== ИСХОДНЫЙ ФРАГМЕНТ ==

++++++

Научно-исследовательская программа вступает в стадию своего "вырождения".

Однако и тогда ученые не спешат расстаться с ней. Лишь после того, как

возникает и завоевывает умы новая научно-исследовательская программа,

которая не только позволяет решить задачи, оказавшиеся не под силу

"выродившейся" программе, но и открывает новые горизонты исследования,

раскрывает более широкий творческий потенциал, она вытесняет старую

программу.

В функционировании, росте и смене научно-исследовательских программ

проявляет себя рациональность науки. Концепция научной рациональности

выражается достаточно простым и привлекательным для ученых критерием:

рационально действует тот исследователь, который выбирает оптимальную

стратегию для роста эмпирического знания; всякая иная ориентация

нерациональна или иррациональна.

Как уже было сказано, методологическая концепция И. Лакатоса по своему

замыслу должна была максимально приблизить теоретические представления о

научной рациональности к реальной истории науки. Сам Лакатос часто повторял

в своих работах, что "философия науки без истории науки пуста, история науки

без философии науки слепа"27. Обращаясь к истории науки,

методолог обязан включить в теоретическую модель научной рациональности

такие факторы, как соперничество научных теорий, проблему выбора теорий и

методов, проблему исторического признания или отвержения научных теорий. Он

должен рационально объяснить те процессы, которые не укладываются в

догматические, оторванные от реальности схемы.

++++++

== ИМЕЮЩИЕСЯ ДАННЫЕ ==
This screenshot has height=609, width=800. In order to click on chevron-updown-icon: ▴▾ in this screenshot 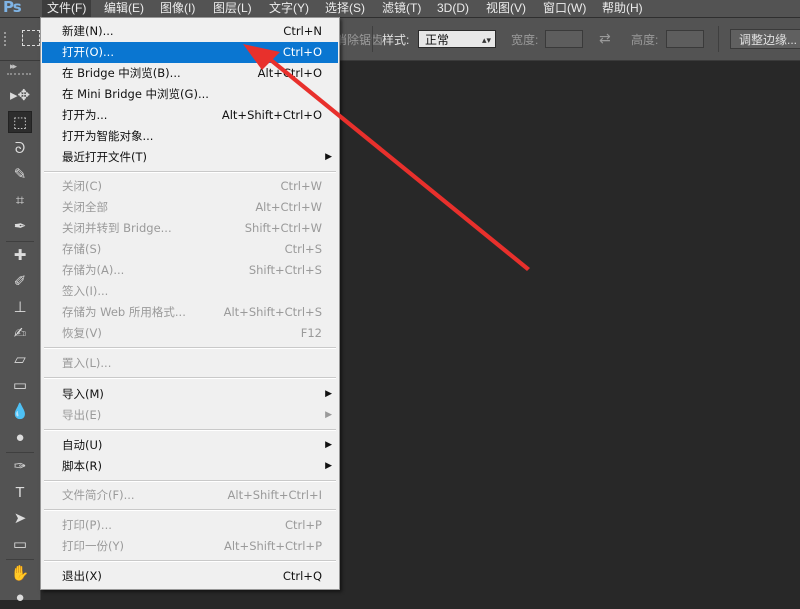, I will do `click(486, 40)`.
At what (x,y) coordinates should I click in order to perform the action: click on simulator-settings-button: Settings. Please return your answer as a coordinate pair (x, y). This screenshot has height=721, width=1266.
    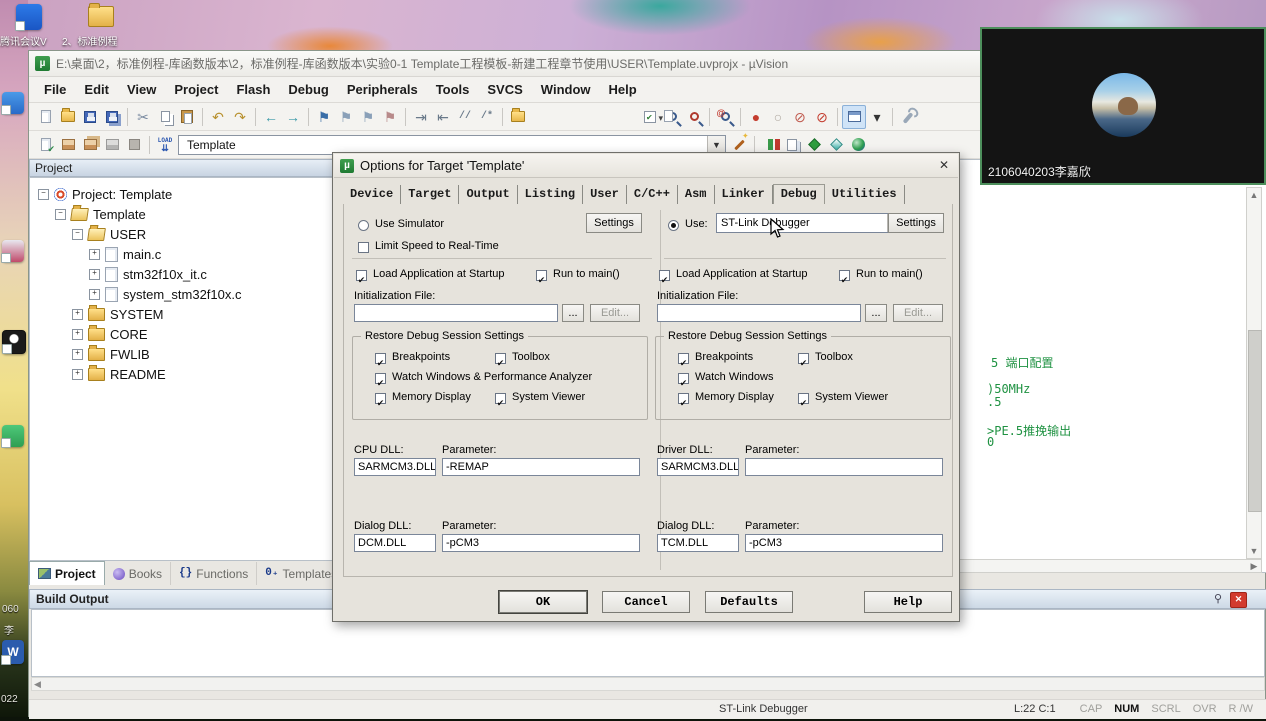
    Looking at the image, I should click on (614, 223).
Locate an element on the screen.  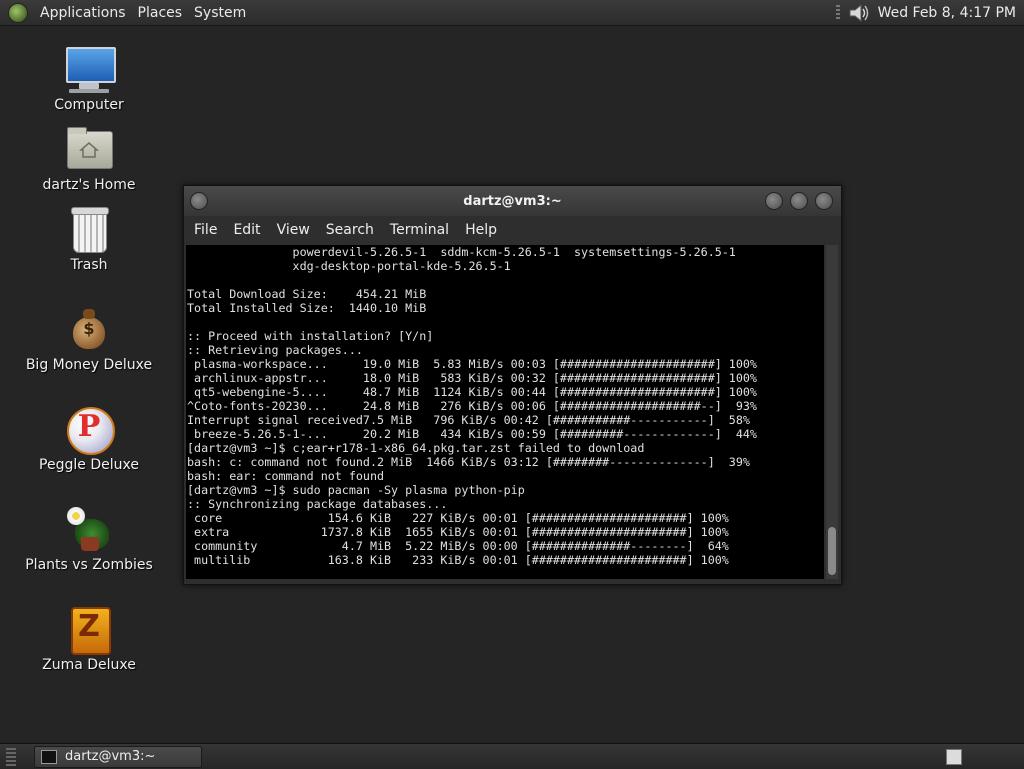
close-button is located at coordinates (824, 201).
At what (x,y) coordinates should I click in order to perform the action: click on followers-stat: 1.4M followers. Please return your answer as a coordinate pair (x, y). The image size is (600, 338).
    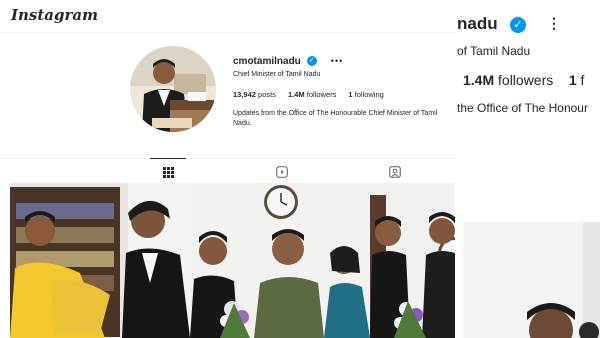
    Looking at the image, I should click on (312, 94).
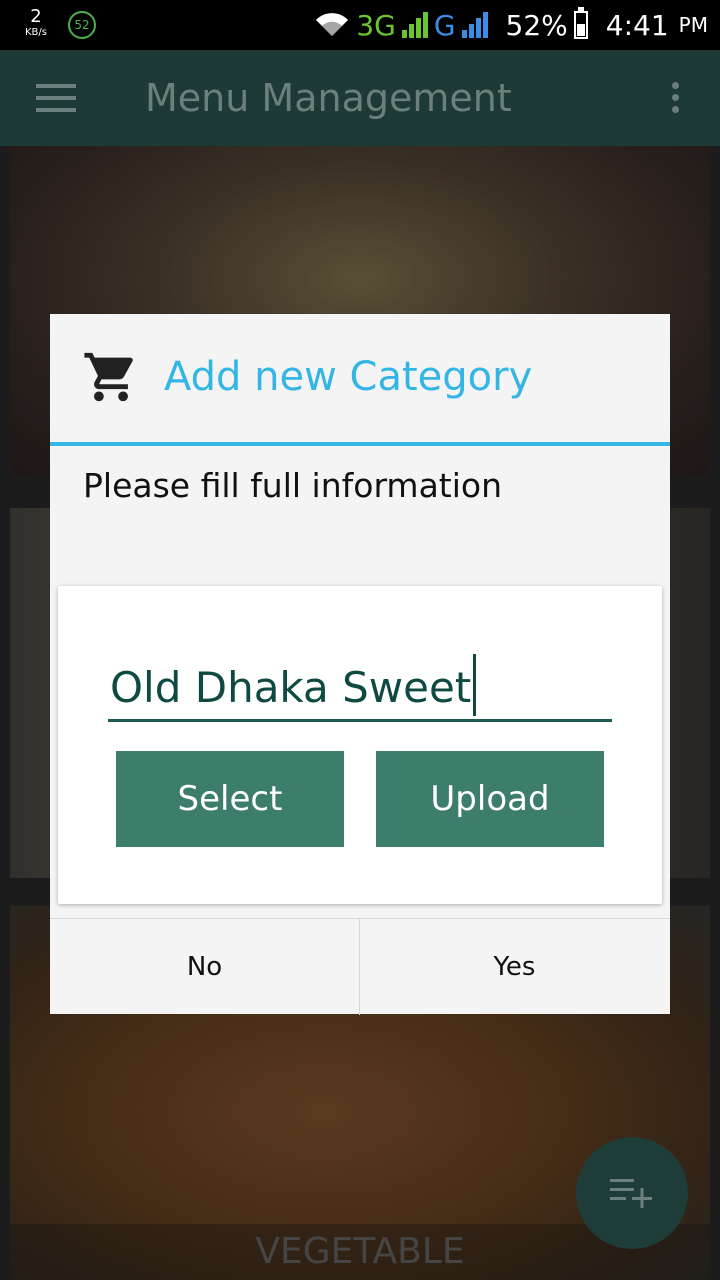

++++++

== ЗАДАНИЯ ==
A – Перечислите по исходному фрагменту все факторы, которые методолог, обращаясь к истории науки, обязан включить в теоретическую модель научной рациональности.
B – Воспроизведите без изменений строки данных, начиная со строки, где есть «has height=721, width=1266.», и заканчивая последней строкой данных; обе границы входят в ответ. Изображения в ответ не включайте.

== СПИСОК РЕШЕНИЙ ==
A –
1. Соперничество научных теорий.
2. Проблема выбора теорий и методов.
3. Проблема исторического признания или отвержения научных теорий.

B –
At what (x,y) coordinates should I click in order to perform the action: click on simulator-settings-button: Settings. Please return your answer as a coordinate pair (x, y). This screenshot has height=721, width=1266.
    Looking at the image, I should click on (614, 223).
Locate an element on the screen.  
close-button is located at coordinates (824, 201).
At what (x,y) coordinates should I click in order to perform the action: click on followers-stat: 1.4M followers. Please return your answer as a coordinate pair (x, y). The image size is (600, 338).
    Looking at the image, I should click on (312, 94).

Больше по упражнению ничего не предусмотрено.